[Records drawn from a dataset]

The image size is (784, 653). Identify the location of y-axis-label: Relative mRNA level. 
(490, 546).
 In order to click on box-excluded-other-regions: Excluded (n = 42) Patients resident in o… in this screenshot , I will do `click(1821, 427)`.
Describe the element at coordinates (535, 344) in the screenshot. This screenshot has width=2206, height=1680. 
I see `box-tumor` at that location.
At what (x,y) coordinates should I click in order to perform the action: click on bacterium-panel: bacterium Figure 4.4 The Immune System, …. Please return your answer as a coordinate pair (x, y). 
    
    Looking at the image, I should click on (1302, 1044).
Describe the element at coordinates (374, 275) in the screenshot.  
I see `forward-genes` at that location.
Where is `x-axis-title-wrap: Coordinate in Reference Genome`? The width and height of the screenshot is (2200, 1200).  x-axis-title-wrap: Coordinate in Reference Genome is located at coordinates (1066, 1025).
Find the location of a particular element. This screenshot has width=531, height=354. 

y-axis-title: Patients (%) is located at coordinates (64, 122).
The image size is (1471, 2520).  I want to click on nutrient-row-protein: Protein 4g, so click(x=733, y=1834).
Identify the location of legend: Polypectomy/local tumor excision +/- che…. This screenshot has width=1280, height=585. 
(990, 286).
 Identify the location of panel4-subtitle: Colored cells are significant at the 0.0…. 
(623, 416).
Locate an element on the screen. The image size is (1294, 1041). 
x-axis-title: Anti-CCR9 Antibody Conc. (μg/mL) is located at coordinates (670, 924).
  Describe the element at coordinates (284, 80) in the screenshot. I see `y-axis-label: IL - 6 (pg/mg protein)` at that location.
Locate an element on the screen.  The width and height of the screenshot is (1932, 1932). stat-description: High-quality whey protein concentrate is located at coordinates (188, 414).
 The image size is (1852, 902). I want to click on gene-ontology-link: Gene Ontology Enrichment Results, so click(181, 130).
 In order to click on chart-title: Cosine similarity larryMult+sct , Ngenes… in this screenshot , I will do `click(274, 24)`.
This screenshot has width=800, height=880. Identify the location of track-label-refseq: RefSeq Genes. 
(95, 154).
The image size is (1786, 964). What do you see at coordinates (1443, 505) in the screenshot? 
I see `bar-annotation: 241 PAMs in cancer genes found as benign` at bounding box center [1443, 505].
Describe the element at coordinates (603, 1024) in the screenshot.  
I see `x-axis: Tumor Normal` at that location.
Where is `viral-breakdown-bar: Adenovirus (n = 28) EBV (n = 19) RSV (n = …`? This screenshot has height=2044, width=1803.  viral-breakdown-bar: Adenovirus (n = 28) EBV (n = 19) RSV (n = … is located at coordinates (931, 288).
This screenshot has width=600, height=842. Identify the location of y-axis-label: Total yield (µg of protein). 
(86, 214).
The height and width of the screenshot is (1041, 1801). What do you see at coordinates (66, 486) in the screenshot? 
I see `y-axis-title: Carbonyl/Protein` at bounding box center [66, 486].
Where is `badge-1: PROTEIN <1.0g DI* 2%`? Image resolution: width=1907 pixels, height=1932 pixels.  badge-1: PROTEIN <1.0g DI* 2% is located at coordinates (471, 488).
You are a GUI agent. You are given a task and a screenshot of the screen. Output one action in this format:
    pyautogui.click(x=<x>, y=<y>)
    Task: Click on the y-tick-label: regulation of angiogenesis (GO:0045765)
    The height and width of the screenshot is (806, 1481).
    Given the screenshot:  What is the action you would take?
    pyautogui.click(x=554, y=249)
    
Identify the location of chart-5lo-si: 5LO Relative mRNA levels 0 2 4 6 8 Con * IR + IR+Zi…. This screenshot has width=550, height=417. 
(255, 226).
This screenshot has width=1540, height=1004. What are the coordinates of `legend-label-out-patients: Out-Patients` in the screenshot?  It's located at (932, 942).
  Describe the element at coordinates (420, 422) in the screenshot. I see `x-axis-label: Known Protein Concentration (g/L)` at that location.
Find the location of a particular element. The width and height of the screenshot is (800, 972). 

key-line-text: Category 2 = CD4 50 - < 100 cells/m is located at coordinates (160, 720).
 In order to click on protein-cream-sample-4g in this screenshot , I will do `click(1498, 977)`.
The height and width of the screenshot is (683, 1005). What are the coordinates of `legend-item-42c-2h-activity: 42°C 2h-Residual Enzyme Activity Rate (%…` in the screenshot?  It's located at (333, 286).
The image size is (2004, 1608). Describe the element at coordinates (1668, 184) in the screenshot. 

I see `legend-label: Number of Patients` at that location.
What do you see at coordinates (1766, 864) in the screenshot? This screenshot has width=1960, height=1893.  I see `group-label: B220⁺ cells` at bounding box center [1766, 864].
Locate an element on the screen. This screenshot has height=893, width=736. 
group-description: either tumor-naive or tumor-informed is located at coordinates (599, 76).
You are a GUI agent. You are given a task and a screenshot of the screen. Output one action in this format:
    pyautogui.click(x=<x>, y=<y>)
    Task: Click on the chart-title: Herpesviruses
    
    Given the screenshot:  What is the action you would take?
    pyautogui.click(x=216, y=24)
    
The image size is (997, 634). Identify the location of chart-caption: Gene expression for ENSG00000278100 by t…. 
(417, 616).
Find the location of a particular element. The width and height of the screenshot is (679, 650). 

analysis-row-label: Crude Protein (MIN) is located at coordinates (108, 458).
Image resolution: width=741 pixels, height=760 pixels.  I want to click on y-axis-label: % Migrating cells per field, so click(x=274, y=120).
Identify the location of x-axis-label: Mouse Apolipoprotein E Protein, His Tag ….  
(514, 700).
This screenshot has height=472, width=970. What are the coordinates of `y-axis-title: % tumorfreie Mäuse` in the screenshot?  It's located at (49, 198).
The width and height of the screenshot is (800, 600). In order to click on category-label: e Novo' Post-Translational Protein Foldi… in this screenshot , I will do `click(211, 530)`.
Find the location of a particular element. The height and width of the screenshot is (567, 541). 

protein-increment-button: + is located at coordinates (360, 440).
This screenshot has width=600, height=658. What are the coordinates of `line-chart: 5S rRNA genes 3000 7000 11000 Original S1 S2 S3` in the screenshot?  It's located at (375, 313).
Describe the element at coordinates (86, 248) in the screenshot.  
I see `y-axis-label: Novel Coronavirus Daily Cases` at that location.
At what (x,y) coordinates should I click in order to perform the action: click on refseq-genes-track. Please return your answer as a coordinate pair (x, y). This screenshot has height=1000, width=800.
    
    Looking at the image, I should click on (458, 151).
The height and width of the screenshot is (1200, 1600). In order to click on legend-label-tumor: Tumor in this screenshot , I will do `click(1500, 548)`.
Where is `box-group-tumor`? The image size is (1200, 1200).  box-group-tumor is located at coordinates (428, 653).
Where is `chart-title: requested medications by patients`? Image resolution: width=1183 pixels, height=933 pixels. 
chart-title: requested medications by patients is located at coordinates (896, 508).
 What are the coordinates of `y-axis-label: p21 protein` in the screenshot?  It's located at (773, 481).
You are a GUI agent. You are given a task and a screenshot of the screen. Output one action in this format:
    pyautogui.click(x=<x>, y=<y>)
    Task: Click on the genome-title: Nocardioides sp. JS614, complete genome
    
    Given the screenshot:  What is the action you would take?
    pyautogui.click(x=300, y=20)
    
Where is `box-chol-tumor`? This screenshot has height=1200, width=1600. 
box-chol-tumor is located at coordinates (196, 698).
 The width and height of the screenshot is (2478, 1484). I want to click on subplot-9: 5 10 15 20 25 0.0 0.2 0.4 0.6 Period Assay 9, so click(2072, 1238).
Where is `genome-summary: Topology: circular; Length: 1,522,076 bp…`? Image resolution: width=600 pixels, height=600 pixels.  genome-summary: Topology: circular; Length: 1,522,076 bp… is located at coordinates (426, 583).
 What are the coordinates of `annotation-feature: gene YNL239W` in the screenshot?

• Exercise instructions
For this exercise, repeat exactly the lines of the data above from the one with "The height and width of the screenshot is (806, 1481)." down to the one with "The height and width of the screenshot is (683, 1005).", both end lines included.

• Exercise answer
    The height and width of the screenshot is (806, 1481).
    Given the screenshot:  What is the action you would take?
    pyautogui.click(x=554, y=249)
    
Identify the location of chart-5lo-si: 5LO Relative mRNA levels 0 2 4 6 8 Con * IR + IR+Zi…. This screenshot has width=550, height=417. 
(255, 226).
This screenshot has width=1540, height=1004. What are the coordinates of `legend-label-out-patients: Out-Patients` in the screenshot?  It's located at (932, 942).
  Describe the element at coordinates (420, 422) in the screenshot. I see `x-axis-label: Known Protein Concentration (g/L)` at that location.
Find the location of a particular element. The width and height of the screenshot is (800, 972). 

key-line-text: Category 2 = CD4 50 - < 100 cells/m is located at coordinates (160, 720).
 In order to click on protein-cream-sample-4g in this screenshot , I will do `click(1498, 977)`.
The height and width of the screenshot is (683, 1005). What are the coordinates of `legend-item-42c-2h-activity: 42°C 2h-Residual Enzyme Activity Rate (%…` in the screenshot?  It's located at (333, 286).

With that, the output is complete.